CASP-1, -2 and -5 gene polymorphisms and cancer risk: A review and meta-analysis

YING-LI PAN 1,, WEI LIU 2, CAI-XIANG GAO 1, ZUO SHANG 1, LI-JUAN NING 3, XING LIU 2
PMCID: PMC3917091  PMID: 24648977

Abstract

Accumulating evidence suggests the CASP gene family is important in the development of carcinogenesis. These genetic polymorphisms have been extensively investigated as a potential risk factor for cancer, but results have been inconclusive. This Human Genome Epidemiology (HuGE) review and meta-analysis was performed to investigate the associations between CASP-1, -2 and -5 and cancer risk. A literature search of Pubmed, Embase, Web of Science and CBM databases was conducted from inception through September 1st, 2012. Four case-control studies with a total of 1,592 cancer cases and 1,833 healthy controls were included in the present meta-analysis. Crude odds ratios (ORs) with 95% confidence intervals (CIs) were used to assess the strength of association. Five polymorphisms were examined, including rs501192 (G>A), rs4647297 (C>G), rs507879 (T>C), rs3181320 (G>C) and rs523104 (G>C). Meta-analysis results showed that the rs3181320*C allele/carrier were associated with increased risk of various types of cancers (OR=1.26; 95% CI, 1.04–1.54; P=0.020 and OR=1.33; 95% CI, 1.00–1.75; P=0.047, respectively). However, similar associations were not found in the rs501192, rs4647297, rs507879 and rs523104 polymorphisms (all P>0.05). Results from the current meta-analysis suggest that the rs3181320*C allele/carrier in CASP-5 gene are potential risk factors for cancer.

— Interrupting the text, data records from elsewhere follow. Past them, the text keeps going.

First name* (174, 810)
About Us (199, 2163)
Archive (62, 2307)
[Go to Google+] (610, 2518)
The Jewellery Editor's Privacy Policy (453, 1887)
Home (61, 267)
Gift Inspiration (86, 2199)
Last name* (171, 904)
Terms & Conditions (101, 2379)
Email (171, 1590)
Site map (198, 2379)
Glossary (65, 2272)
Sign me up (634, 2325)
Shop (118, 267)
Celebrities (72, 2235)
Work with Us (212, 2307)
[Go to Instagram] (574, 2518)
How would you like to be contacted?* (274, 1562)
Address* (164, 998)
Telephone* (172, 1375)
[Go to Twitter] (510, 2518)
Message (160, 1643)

Keywords: apoptosis, caspases, polymorphism, cancer, meta-analysis

Introduction

The high incidence of cancer leads to high mortality rates, with one in every four individuals being potential cancer patients (1). In general, most cancers are the result of various hereditary and environmental factors (2). Apoptosis, also known as programmed cell death, is a necessary genetically controlled process that is important in sustaining the balance of the development and maintenance of tissue homeostasis in multi-cellular organisms. Therefore, inappropriate regulation of apoptosis results in various human disorders, including cancer (36). The two main apoptotic pathways in humans, the extrinsic or death receptor-mediated pathway and the intrinsic or mitochondrial pathway, both utilize the caspase enzyme cascade. Caspases (cysteine and aspartic proteases, CAPS) are a cascade of enzymes that regulate apoptosis and are divided into initiator and executor caspases (7,8). Caspase-2 belongs to initiator caspases and is primarily involved in the processing and activation of pro-inflammatory cytokines, and is involved in DNA damage-induced apoptosis. Caspase-1 and -5 have a similar structure and are predominantly involved in the maturation of pro-inflammatory cytokines (1,8,9). Findings of previous studies demonstrated that caspase genes such as CASP-3, -7 and -8, are associated with susceptibility to various types of human cancer (1012). Investigations into the association between CASP-1, -2 and -5 and cancer risk are ongoing. Mittal et al (14) and Dong et al (13) have found that C allele carriers of rs507879 in CASP-5 were at higher risk of cancer. However, a contradictory result was found in another study where no significant association was identified between CASP-5 and cancer risk (15). Considering these inconsistent and inconclusive results, a Human Genome Epidemiology (HuGE) review and meta-analysis were conducted by including the most recent and relevant articles in order to identify statistical evidences to investigate the precise association between CASP-1, -2 and -5 and cancer risk.

Materials and methods

Literary search

Relevant papers published prior to October 1st, 2012 were identified through a search of Pubmed, Embase, Web of Science and CBM databases using the following terms: (‘Genetic polymorphism’ or ‘polymorphism’ or ‘SNP’ or ‘gene mutation’ or ‘genetic variants’) and (‘neoplasms’ or ‘neoplasms’ or ‘cancer’ or ‘cancers’ or ‘carcinogenesis’ or ‘carcinoma’) and (‘caspase-1’ or ‘CASP-1’ or ‘caspase-2’ or ‘CASP-2’ or ‘caspase-5’ or ‘CASP-5’). The references from the eligible studies or textbooks were also reviewed manually to search for potentially eligible studies.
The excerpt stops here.